▸ Action item: Please return, word for word, the part of the coal pollution text below that opens with the words containing "The study, which" and closes with "up-to-date emissions information.".

▸ Given text:

If you don’t think about where the power comes from when you plug something into the wall, you may want to start.
A new report shows that emissions from coal-fired power plants, which provide about half of our electricity, will kill more than 13,000 people in the United States this year and cause 9,700 hospitalizations and more than 20,000 heart attacks. The total monetized value of these impacts adds up to more than $100 Billion a year. “The Toll From Coal,” issued by the Clean Air Task Force, provides a compelling and detailed case for transitioning our energy supply from dirty fossil fuels to cleaner sources like solar and wind power and energy efficiency.
Not to mention thinking twice about leaving your cell phone charger plugged in even though you aren’t using it. It’s also a strong argument against current Congressional efforts to weaken the Environmental Protection Agency’s authority to enforce the Clean Air Act.
The report hits home because you can go to the website and see a map or cool Google Earth tool that show how much pollution from these dirty coal plants actually hits your home, and how many deaths it causes in your county, how many hospital visits, as well as the economic toll of these and other health impacts. You can also find per capita Power plant impacts by metropolitan area, total power plant impacts by metropolitan area, per capita power plant impacts by state, and total power plant impacts by state.
The news is grim if you live in the Eastern half of the country.
The study, which NRDC helped craft, looks primarily at the impacts of fine particles small enough to penetrate the body’s defense mechanisms. The particles are formed from the emissions of sulfur dioxide (SO2) and nitrogen oxides (NOx), which coal plants spew in large quantities. Children, the elderly and people with pre-existing heart and other health conditions are particularly vulnerable to these fine particles. The poor, minority groups, and people who live downwind of multiple power plants are also likely to be harder hit.
The report uses the latest scientific findings on the link between air pollution and public health, as well as up-to-date emissions information.
There is a silver lining in this dirty cloud: tighter controls of SO2 and NOx emissions save lives, don’t damage the economy or threaten the reliability of our power system. The last time the study was done in 2004, 24,000 deaths were attributed to these pollutants, along with 21,850 hospital admissions and 38,200 heart attacks. Numbers have dropped largely because tighter regulation has forced installation of approximately 130 ‘scrubbers’ that drastically cut down on NOx and SO2 emissions.

▸ Extracted material:
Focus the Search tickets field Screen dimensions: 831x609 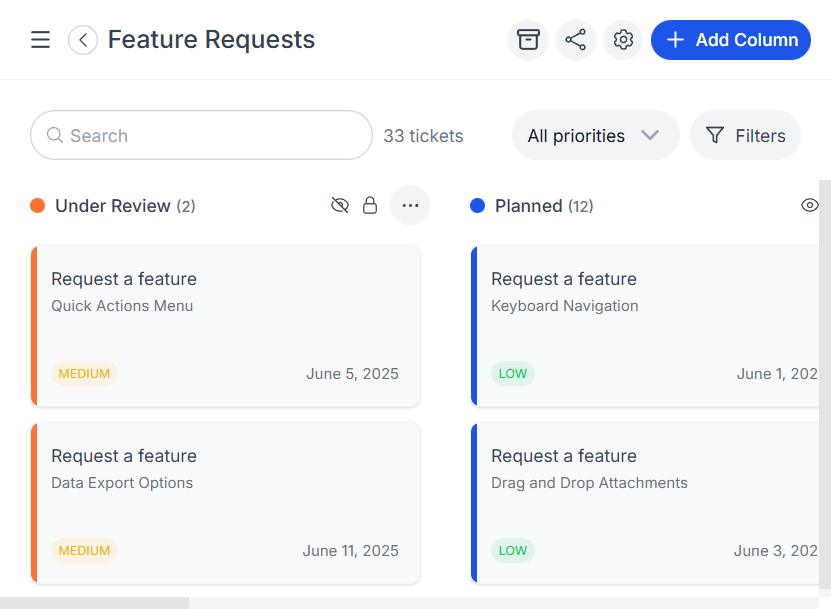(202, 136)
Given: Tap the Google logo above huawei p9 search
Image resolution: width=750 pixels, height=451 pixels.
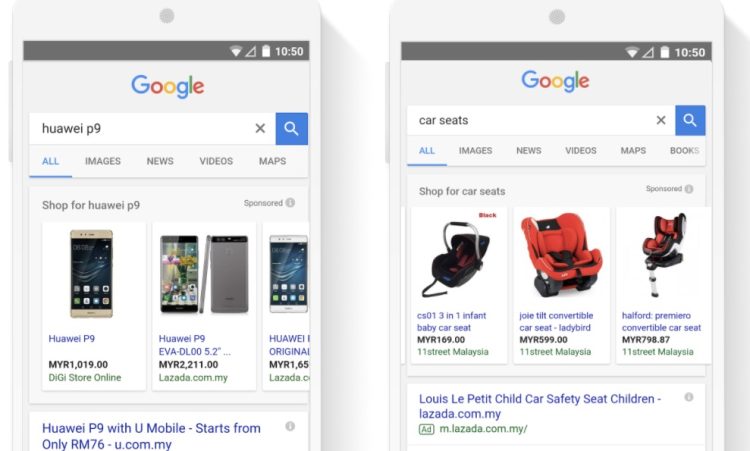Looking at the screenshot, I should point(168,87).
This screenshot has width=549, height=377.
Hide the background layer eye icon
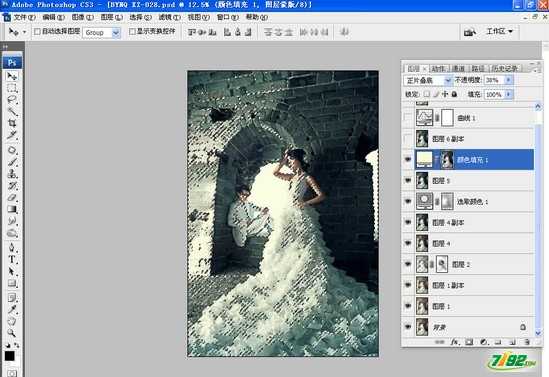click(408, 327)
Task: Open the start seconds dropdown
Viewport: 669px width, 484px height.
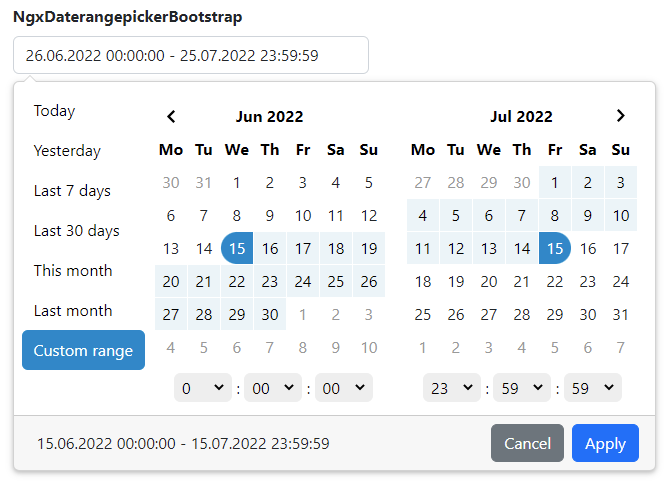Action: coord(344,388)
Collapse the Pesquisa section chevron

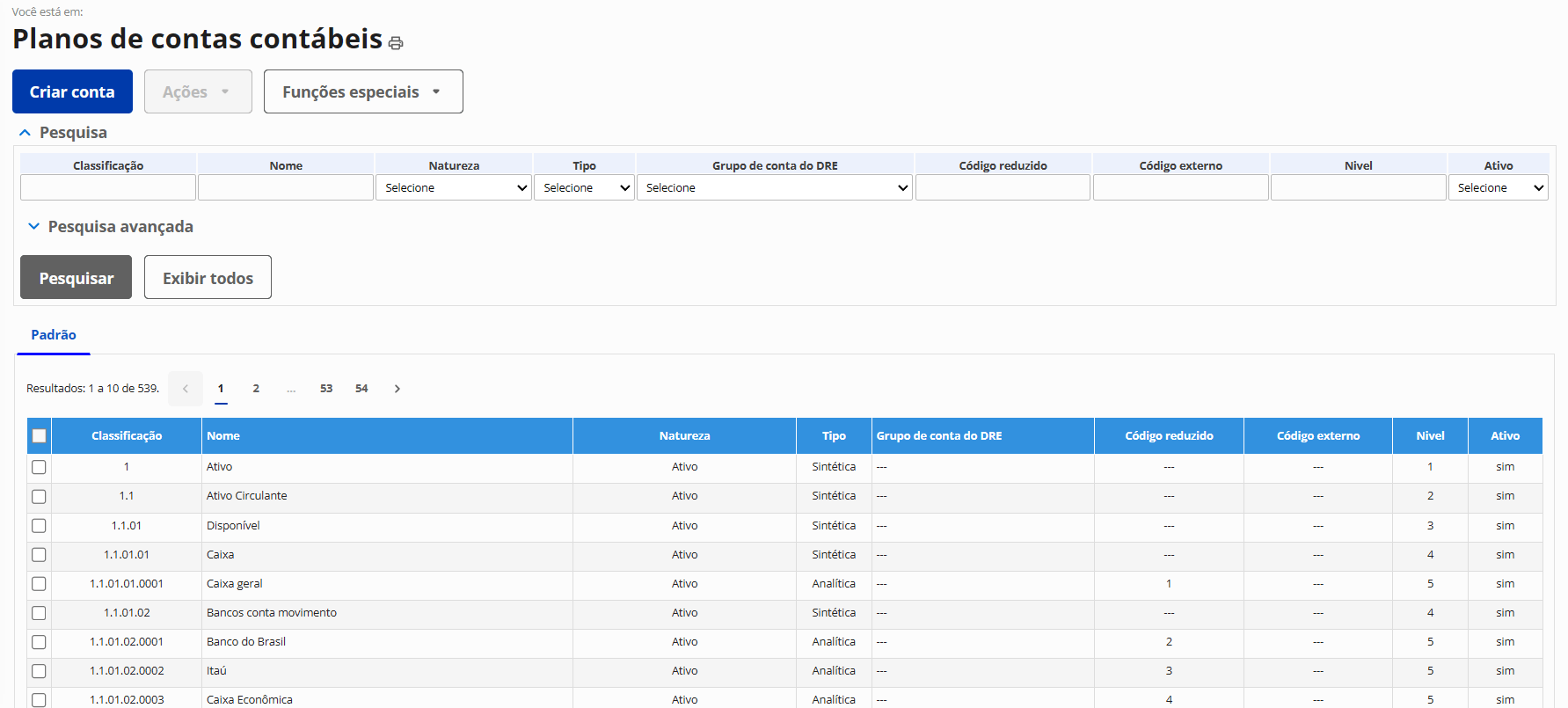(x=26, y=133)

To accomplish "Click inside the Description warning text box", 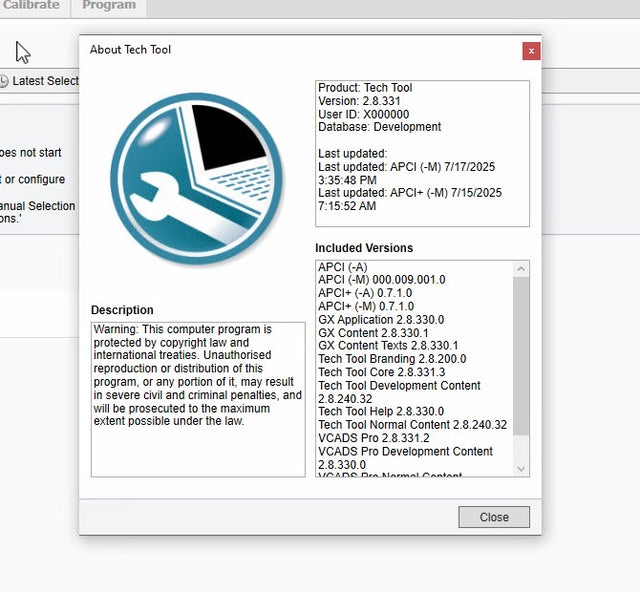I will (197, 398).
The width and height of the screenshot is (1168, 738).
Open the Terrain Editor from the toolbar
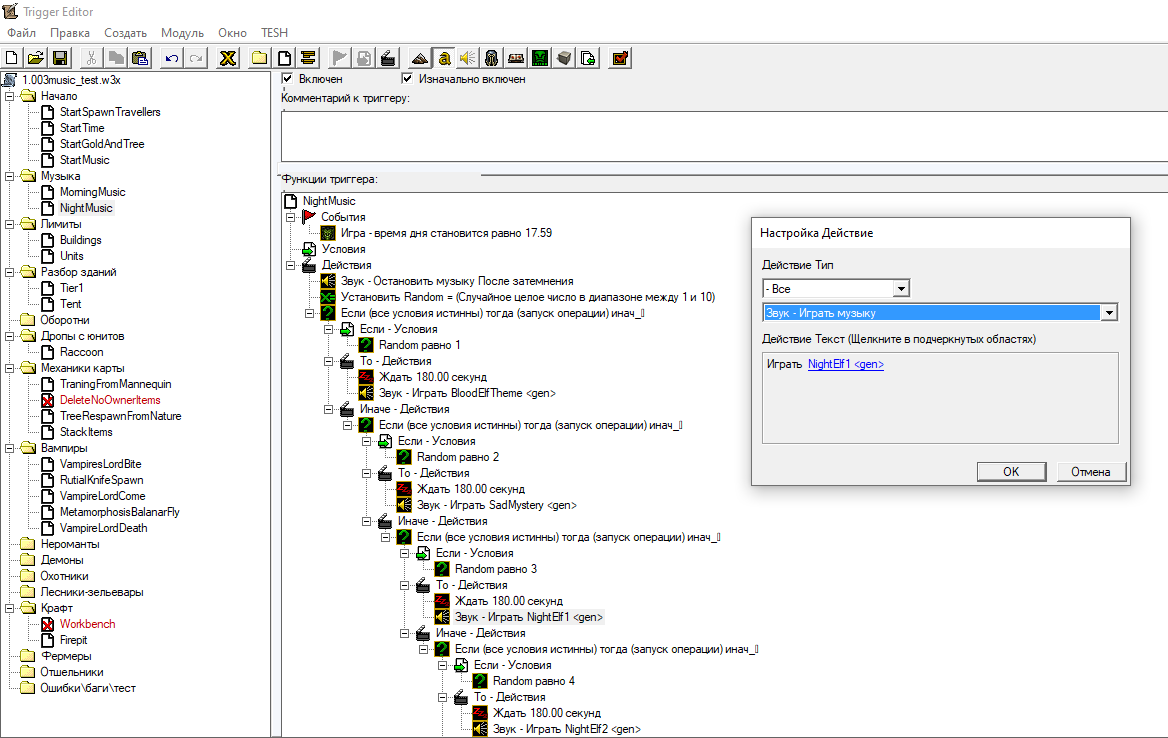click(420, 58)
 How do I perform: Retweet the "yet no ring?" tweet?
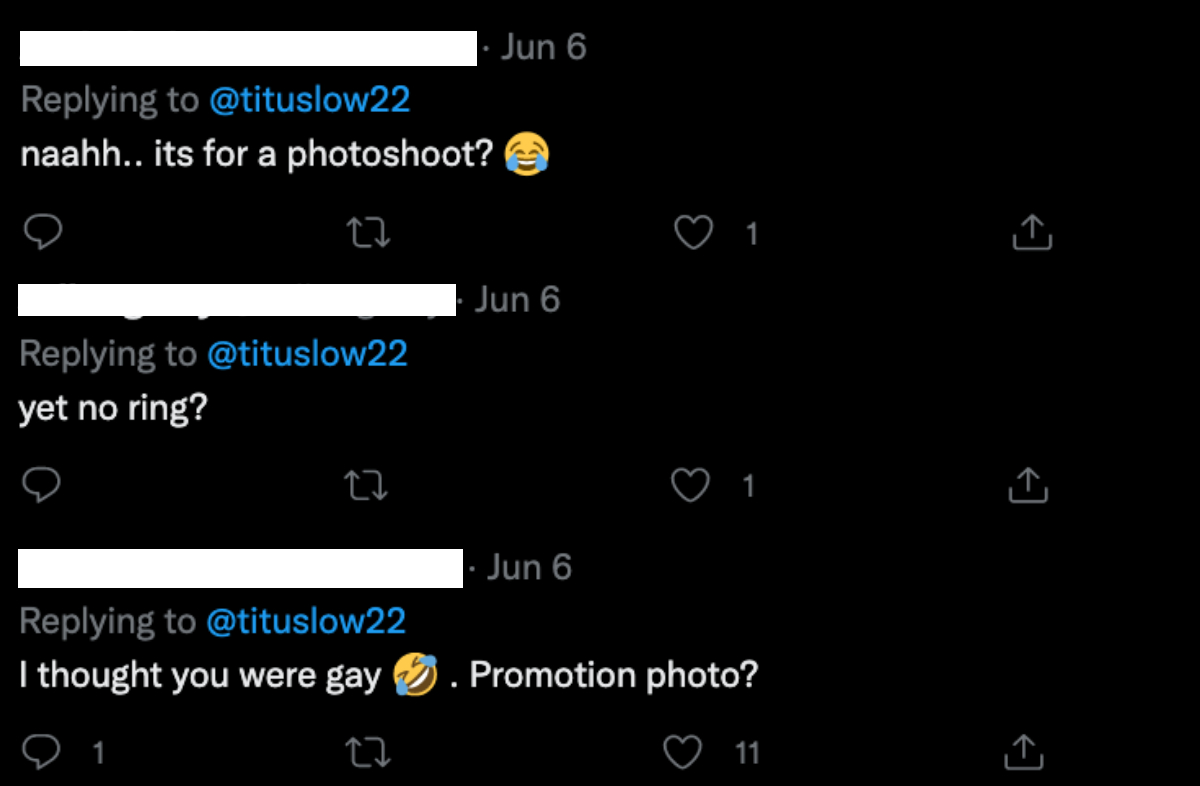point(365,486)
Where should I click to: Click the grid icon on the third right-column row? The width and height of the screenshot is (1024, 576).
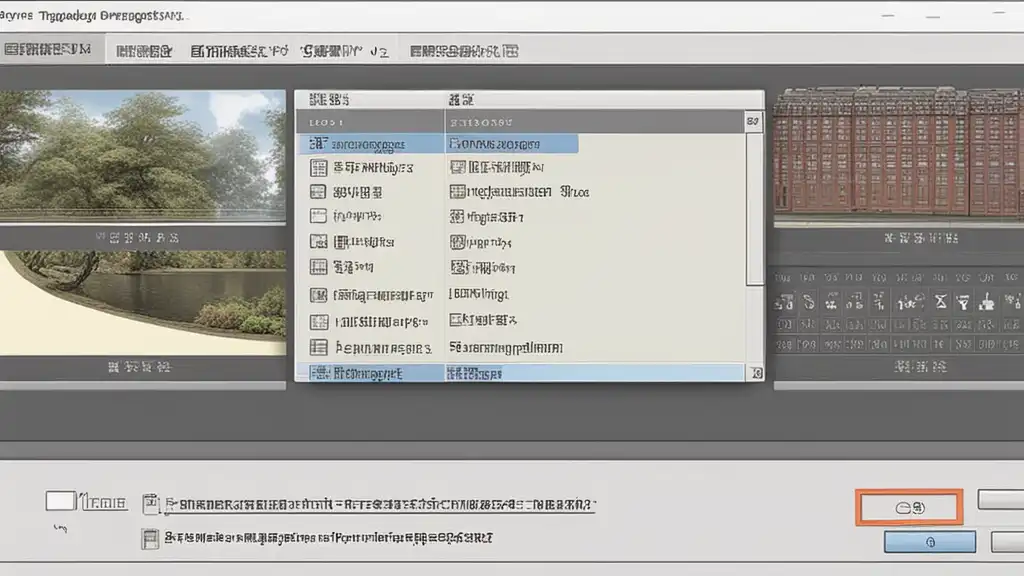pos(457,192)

▸ Output:
The study, which NRDC helped craft, looks primarily at the impacts of fine particles small enough to penetrate the body’s defense mechanisms. The particles are formed from the emissions of sulfur dioxide (SO2) and nitrogen oxides (NOx), which coal plants spew in large quantities. Children, the elderly and people with pre-existing heart and other health conditions are particularly vulnerable to these fine particles. The poor, minority groups, and people who live downwind of multiple power plants are also likely to be harder hit.
The report uses the latest scientific findings on the link between air pollution and public health, as well as up-to-date emissions information.